Given the importance of HOTS and the prevalence of smart classrooms in higher education, it is critical to understand the relationships between students’ HOTS and the key influencing factors, when learning in a smart classroom environment. This study proposed a research model and used a survey to collect data from 217 college students who had learning experience within a smart classroom environment. A structural equation modeling analysis method was used to explore the relationships between the four key factors influencing student learning (SCP, LM, LS, and PI) and students’ HOTS. The results of this study expand our knowledge of these key factors affecting students’ problem-solving, critical thinking, and creativity skills. These results can be used to inform educational processes and pedagogy, which will improve students’ HOTS in the smart classroom environment. The most significant findings of this study indicate that students’ PI and LM directly impact students’ HOTS in the smart classroom. In contrast, SCP and LS do not directly impact HOTS. This study supports the work of other studies, suggesting that peer interaction and learning motivation positively affects students’ ability to learn knowledge and skills in their learning environments (Gong et al. 2020; Hwang et al. 2017; Roberts and Dyer 2005; Tsai et al. 2011). In summary, the results of this study indicate that, in order to develop students’ HOTS, instructors should consider students’ learning motivation, peer interaction, learning strategy, and preferences toward the smart classroom when analyzing, designing, developing, implementing, and evaluating learning activities in a smart classroom environment.

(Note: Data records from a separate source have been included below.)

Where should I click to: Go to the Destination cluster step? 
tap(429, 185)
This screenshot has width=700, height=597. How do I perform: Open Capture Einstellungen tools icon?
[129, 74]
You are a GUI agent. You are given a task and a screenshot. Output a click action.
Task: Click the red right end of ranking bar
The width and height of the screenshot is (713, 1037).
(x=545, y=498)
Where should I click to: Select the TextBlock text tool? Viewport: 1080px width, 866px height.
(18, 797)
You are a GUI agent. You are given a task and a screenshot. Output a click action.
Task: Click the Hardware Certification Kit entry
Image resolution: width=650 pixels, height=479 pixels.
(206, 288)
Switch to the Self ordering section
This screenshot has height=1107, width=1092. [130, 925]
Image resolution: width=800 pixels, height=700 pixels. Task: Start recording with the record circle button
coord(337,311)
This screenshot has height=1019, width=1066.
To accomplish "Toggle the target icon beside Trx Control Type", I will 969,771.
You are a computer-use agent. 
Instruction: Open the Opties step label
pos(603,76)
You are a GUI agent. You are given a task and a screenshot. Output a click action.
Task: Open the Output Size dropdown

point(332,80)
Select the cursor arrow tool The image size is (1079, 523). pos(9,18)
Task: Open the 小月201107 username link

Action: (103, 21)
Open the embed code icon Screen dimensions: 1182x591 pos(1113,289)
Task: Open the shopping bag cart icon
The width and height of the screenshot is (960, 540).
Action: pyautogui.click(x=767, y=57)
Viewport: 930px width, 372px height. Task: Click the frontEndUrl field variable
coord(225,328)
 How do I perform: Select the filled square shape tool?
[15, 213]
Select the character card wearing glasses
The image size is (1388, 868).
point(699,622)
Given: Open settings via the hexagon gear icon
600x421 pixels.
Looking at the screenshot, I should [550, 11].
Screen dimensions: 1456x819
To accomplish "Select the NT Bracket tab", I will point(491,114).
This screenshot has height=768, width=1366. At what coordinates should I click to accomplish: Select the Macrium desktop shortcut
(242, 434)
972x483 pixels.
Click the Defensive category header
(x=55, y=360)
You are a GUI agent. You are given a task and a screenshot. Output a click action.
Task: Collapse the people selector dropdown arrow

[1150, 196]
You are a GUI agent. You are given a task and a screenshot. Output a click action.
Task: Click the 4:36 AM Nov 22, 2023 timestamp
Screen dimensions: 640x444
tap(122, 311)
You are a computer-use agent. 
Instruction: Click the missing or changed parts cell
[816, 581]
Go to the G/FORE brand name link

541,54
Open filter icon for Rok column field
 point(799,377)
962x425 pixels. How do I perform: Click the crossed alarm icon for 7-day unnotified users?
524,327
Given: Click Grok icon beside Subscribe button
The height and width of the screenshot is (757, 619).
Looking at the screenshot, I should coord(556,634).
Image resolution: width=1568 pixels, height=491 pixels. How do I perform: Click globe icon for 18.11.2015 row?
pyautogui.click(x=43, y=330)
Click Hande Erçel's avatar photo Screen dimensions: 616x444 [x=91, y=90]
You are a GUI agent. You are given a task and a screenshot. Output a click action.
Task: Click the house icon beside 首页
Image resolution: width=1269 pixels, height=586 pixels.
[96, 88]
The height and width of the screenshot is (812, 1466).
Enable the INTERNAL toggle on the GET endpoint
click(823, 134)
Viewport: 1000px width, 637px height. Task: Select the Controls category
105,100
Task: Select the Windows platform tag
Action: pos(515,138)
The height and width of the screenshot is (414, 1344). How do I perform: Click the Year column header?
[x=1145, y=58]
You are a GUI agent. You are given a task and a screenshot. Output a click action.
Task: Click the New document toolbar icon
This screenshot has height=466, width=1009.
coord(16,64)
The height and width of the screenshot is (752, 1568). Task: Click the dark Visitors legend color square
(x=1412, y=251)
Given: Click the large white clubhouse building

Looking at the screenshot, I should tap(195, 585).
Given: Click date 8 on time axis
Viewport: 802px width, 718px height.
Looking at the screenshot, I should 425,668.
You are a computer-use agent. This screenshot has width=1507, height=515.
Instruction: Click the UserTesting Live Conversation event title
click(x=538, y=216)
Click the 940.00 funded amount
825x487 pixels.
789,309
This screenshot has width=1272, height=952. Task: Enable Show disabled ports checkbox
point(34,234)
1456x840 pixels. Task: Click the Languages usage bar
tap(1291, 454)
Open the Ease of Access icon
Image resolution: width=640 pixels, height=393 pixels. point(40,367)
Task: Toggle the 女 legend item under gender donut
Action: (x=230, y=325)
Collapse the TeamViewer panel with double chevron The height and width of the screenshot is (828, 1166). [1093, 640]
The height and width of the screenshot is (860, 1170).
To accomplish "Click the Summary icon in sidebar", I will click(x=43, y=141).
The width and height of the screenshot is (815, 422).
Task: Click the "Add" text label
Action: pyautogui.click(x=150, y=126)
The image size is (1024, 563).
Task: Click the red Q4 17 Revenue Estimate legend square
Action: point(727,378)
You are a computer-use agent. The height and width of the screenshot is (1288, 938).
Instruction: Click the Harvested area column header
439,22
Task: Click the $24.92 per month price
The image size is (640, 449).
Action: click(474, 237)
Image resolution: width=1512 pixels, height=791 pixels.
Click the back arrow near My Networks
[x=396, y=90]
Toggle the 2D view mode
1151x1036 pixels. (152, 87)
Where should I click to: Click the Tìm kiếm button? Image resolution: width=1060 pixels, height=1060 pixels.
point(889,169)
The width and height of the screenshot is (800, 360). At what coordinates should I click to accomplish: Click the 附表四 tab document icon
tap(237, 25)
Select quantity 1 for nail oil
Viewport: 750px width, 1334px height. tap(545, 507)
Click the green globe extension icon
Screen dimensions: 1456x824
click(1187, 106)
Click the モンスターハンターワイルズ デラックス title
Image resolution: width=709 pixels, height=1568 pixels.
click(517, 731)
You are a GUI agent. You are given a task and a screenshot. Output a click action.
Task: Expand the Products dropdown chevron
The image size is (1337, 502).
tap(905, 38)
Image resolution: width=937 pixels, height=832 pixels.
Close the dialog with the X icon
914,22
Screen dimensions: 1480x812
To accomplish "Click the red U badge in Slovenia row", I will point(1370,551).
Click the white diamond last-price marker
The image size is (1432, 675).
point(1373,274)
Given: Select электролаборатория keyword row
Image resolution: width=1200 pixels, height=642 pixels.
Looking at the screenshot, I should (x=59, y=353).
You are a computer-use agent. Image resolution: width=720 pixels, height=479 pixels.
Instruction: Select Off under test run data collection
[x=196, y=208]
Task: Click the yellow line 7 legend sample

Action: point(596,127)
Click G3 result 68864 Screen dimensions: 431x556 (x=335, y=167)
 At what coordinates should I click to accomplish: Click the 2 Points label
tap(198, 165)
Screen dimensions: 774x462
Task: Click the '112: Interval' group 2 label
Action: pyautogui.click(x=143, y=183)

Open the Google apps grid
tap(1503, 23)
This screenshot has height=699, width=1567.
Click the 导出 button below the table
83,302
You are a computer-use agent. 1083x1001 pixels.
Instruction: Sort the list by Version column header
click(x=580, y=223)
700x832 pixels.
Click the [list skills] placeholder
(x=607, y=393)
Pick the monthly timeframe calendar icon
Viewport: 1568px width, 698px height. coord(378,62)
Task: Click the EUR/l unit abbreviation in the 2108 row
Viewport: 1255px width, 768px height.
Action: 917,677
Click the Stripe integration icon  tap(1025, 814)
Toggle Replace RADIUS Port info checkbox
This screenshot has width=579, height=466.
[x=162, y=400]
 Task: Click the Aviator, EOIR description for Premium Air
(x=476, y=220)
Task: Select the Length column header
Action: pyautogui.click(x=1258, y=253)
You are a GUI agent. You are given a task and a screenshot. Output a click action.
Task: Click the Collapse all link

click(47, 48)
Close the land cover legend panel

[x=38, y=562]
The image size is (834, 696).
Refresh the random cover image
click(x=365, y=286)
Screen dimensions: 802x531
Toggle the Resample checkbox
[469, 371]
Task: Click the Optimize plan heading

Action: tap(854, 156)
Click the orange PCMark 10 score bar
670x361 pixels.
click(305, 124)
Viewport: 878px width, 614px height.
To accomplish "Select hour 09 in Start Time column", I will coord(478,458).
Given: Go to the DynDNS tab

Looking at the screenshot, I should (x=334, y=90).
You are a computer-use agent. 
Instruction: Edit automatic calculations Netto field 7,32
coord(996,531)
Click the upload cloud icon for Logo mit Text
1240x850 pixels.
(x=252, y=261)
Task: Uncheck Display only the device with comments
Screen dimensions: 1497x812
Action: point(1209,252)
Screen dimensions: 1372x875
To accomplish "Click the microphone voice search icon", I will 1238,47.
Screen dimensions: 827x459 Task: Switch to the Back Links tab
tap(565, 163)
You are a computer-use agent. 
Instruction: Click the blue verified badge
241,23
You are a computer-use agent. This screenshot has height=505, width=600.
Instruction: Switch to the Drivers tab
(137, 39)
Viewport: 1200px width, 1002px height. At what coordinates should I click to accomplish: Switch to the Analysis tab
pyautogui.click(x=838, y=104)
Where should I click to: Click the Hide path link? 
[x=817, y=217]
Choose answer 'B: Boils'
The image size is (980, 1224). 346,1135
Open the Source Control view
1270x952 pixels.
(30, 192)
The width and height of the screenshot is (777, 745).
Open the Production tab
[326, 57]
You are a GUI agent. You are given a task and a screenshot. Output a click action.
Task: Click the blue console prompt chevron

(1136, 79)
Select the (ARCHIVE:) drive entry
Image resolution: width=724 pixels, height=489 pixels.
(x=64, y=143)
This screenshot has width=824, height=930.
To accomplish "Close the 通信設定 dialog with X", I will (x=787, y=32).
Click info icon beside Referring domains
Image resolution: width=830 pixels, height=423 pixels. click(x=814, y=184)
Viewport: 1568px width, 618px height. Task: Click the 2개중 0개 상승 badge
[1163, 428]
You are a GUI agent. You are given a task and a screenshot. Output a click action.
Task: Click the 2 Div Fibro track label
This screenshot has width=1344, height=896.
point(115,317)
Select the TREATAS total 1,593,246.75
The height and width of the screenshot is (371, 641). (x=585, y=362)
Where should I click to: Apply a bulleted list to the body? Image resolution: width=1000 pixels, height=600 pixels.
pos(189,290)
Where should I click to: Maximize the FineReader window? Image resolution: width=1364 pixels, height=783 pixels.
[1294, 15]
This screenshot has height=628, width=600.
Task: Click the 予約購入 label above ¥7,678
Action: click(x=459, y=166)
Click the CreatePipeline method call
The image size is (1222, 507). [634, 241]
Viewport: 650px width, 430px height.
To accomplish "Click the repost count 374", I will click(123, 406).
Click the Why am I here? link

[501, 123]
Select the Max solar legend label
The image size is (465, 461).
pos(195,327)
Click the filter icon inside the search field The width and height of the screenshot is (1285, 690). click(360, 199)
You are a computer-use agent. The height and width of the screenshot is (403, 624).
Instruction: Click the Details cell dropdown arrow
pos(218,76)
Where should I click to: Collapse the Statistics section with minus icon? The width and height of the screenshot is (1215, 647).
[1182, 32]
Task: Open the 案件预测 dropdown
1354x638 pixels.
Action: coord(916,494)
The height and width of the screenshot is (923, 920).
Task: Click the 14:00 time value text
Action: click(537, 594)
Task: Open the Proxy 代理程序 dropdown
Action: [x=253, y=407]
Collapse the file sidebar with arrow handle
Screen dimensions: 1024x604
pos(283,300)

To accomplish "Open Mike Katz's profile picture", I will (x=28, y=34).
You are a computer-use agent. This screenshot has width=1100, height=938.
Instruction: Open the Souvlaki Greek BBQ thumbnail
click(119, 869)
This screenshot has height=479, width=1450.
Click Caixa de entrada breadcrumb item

While the present research has important implications, it still has limitations. It should be noted that we have only examined four important factors that influence student learning via a structural equation modeling analysis method. Moreover, the context was limited to one subject area conducted in the smart classroom environment. Future research is encouraged to involve more subject areas and more related factors, such as students’ learning styles and approaches to studying, and teaching methods and strategies. Particularly, future studies should extend to different subject areas with other related factors and employ a mixed-methods approach, like adding follow-up interviews or qualitative answers to capture the opinion of the students, to support the triangulation of quantitative results.